=== Begin Enclosure ===
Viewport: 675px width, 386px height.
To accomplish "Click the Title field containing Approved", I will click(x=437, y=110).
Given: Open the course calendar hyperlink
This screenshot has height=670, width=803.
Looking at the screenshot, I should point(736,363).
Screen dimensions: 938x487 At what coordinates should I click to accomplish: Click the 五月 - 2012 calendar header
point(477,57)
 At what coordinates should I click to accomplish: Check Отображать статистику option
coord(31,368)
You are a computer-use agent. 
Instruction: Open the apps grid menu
=== End Enclosure ===
=== Begin Enclosure ===
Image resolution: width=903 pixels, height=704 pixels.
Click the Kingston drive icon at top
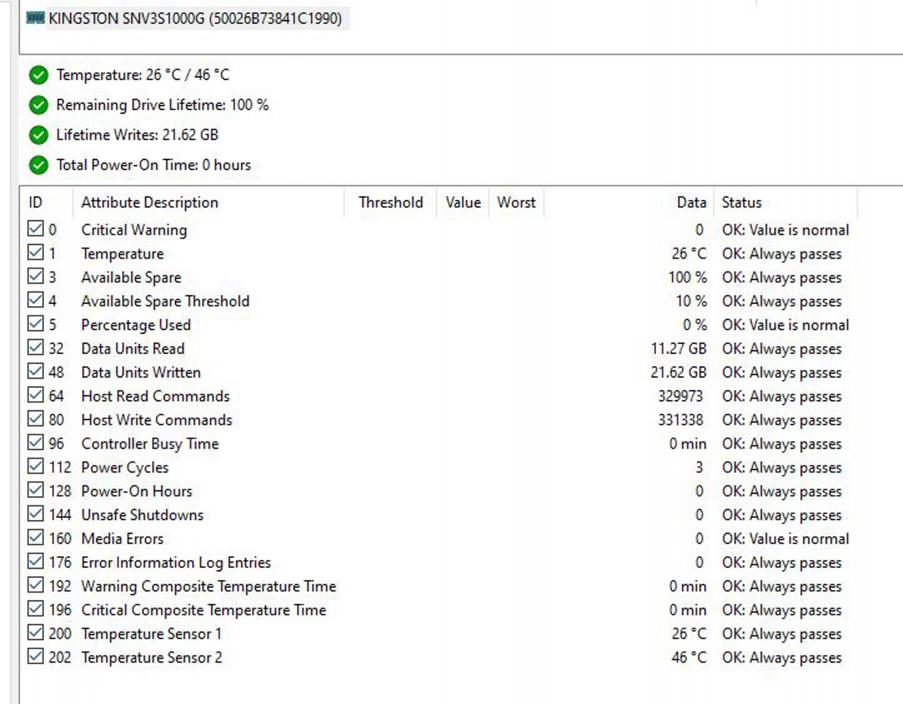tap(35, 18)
=== End Enclosure ===
=== Begin Enclosure ===
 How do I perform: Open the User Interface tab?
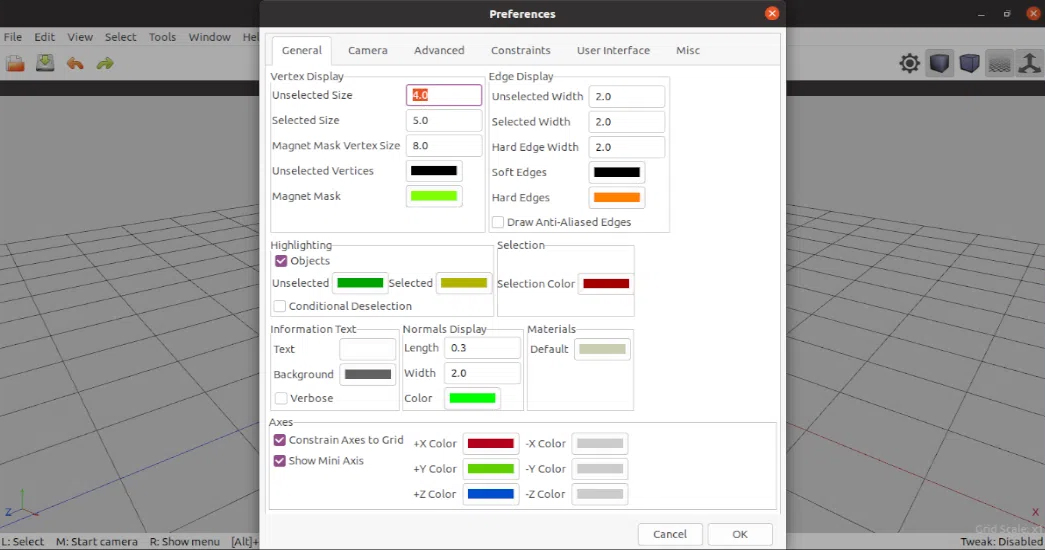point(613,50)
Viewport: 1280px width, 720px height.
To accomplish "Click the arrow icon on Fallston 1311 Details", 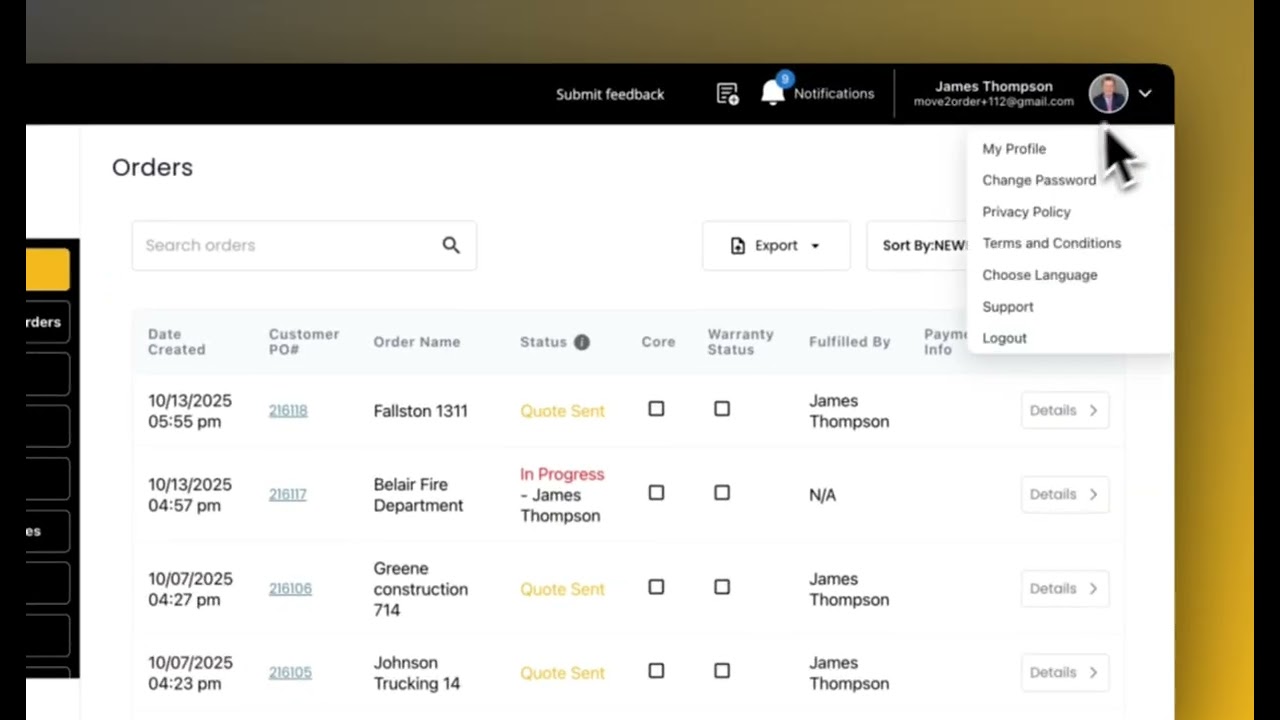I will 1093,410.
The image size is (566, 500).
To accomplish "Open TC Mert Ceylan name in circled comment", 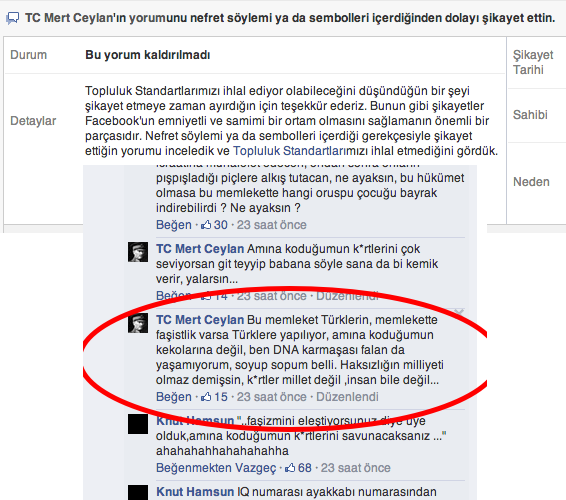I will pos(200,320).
=== End Enclosure ===
• _Task requirements_
Quote the listing above, but only from the line that shows "This screenshot has height=670, width=803." through the line that shows "Instruction: Open the apps grid menu".

• _Problem solution_
This screenshot has height=670, width=803.
Looking at the screenshot, I should point(736,363).
Screen dimensions: 938x487 At what coordinates should I click to accomplish: Click the 五月 - 2012 calendar header
point(477,57)
 At what coordinates should I click to accomplish: Check Отображать статистику option
coord(31,368)
You are a computer-use agent. 
Instruction: Open the apps grid menu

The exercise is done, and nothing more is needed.